To bring up an example from comic books, a female character is welding, has an accident and is burned. If, as scripted, she had been wearing safety gear thats all it would have been. But he artist wanted breasts, so put her in a low cut top, which ultimately made the character look like a complete idiot when she had the accident and got burned.

Do you not see how you are projecting your opinion of what constitutes as strength / intelligence in this very same situation. You are judging the character (or setup, whichever you choose) by what you think is important and value, not by what is actually described as happening.

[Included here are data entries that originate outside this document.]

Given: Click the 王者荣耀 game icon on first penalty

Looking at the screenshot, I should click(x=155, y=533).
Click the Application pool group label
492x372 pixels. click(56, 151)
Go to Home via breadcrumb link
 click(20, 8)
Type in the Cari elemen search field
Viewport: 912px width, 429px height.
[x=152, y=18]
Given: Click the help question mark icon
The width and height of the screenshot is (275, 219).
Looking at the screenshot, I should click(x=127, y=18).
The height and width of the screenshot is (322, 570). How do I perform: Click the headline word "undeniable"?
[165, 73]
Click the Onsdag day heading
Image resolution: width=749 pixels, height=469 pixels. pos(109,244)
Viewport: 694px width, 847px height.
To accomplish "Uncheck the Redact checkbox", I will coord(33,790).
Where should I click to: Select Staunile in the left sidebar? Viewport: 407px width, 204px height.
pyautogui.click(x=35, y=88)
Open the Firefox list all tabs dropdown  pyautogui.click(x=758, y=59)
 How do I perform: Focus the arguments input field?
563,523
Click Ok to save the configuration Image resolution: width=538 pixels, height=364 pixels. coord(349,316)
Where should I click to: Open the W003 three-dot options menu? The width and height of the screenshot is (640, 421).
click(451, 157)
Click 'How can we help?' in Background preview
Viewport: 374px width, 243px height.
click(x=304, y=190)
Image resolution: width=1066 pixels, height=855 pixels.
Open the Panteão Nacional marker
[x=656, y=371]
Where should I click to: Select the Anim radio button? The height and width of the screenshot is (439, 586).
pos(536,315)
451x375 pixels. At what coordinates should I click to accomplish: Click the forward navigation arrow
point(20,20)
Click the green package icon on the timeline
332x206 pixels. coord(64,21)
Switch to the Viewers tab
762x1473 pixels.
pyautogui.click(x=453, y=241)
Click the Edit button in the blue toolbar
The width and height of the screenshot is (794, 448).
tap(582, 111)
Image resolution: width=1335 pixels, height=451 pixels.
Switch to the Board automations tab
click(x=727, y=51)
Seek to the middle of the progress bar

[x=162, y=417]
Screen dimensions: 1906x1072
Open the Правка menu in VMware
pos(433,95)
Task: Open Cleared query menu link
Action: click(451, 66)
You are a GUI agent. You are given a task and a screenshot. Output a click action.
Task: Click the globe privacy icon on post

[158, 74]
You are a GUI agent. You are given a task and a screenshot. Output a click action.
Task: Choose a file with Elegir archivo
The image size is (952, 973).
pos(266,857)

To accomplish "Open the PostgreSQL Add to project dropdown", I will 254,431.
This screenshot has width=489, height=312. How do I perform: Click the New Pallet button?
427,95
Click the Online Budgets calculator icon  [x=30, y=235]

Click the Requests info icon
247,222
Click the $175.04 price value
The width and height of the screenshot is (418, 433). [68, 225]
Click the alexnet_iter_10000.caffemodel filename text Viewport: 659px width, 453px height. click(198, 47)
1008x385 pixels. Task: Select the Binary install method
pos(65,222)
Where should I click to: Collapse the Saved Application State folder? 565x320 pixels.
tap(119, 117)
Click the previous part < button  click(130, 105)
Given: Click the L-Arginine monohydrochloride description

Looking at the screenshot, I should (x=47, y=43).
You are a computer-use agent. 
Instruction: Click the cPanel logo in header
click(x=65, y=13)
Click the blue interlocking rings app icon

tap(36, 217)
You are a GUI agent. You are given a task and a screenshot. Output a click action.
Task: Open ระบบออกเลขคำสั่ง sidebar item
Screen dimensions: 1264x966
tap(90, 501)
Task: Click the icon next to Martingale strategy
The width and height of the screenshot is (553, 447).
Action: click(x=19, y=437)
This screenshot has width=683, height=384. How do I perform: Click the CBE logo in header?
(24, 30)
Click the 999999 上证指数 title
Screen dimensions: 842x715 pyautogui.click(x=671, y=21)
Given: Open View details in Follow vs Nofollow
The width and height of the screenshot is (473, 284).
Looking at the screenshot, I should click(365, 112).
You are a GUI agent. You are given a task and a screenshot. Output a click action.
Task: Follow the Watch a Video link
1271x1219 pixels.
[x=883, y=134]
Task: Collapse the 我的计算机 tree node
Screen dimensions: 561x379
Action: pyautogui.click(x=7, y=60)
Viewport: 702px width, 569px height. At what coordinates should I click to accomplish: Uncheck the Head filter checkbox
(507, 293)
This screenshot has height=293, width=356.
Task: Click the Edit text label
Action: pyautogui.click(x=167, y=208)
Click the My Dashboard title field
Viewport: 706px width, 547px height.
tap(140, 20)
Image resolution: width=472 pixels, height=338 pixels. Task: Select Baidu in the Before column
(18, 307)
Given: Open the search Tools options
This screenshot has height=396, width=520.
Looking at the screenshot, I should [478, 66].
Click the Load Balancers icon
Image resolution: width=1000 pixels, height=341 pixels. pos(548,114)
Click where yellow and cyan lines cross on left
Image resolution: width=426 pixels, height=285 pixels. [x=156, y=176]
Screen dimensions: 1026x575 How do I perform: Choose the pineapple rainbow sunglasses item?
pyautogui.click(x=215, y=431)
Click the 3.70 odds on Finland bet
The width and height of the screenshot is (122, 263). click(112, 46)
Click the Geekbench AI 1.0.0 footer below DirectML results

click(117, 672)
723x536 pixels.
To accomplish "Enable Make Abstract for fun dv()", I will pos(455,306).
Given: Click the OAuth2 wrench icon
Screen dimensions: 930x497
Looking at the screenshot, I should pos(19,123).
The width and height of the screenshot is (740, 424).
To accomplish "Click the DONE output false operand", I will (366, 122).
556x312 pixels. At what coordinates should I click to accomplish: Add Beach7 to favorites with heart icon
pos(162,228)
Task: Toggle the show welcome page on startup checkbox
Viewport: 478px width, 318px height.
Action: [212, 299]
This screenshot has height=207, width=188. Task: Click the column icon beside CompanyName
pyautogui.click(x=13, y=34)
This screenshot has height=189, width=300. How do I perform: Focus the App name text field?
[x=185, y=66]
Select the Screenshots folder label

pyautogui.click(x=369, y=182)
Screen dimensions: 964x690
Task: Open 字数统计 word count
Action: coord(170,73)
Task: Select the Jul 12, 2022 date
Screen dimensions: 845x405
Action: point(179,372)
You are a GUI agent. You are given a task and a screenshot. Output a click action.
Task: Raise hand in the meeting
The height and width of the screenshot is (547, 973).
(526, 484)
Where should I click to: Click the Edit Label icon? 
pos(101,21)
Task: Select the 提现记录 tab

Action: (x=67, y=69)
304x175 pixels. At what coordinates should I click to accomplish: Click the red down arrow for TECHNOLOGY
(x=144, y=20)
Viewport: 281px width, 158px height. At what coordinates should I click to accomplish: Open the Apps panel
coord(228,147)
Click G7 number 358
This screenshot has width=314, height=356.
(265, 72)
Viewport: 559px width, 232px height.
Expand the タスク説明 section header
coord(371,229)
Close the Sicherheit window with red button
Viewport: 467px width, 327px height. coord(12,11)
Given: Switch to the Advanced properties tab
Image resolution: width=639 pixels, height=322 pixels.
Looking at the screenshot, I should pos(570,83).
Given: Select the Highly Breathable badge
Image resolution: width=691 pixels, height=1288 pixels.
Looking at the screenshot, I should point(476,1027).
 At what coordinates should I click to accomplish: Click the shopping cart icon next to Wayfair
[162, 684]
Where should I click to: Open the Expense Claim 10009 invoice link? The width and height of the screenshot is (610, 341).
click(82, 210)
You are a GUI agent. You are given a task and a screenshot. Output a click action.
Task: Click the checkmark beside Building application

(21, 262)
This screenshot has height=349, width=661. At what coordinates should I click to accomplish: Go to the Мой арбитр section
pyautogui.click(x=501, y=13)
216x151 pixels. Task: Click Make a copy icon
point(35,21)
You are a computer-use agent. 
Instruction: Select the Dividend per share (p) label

Welding is BLOODY DANGEROUS. people welding wear full HEAVY safety gear for a REASON - because accidents can happen and it deals with, you know, torches super-heating metals at points to be semi molten. This was why the character was scripted as wearing full protective gear - because (A) she knew what she was doing and (B) she knew she NEEDED full protective gear to do it. The artist changing and putting her in skimpy clothes so he could show off her boobs made her look like an idiot who was reckless and didn't know what she was doing. The artist undermined his character just because he wanted boobs.

I think you're taking for granted some key assumptions that you're not presenting to others, at least I'm not seeing them.

To me, it would depend on who the character is supposed to be and what the universe is like. Are they some sort of master welder with lots of experience? I don't recall seeing Tony Stark wear full protective gear in his lab and he's constantly getting injured. If they chose to accentuate his abs or muscular waist line (not sure what those lines are called) while shooting the scene, does that make his character an idiot or weak? If so, I'd have to ask why. The same question would apply for a fictional fantasy setting or some hyperbole japanese anime. In those contexts, no, the character's intelligence or preparedness would not seem to be lacking. Their priorities / over-confidence? Sure.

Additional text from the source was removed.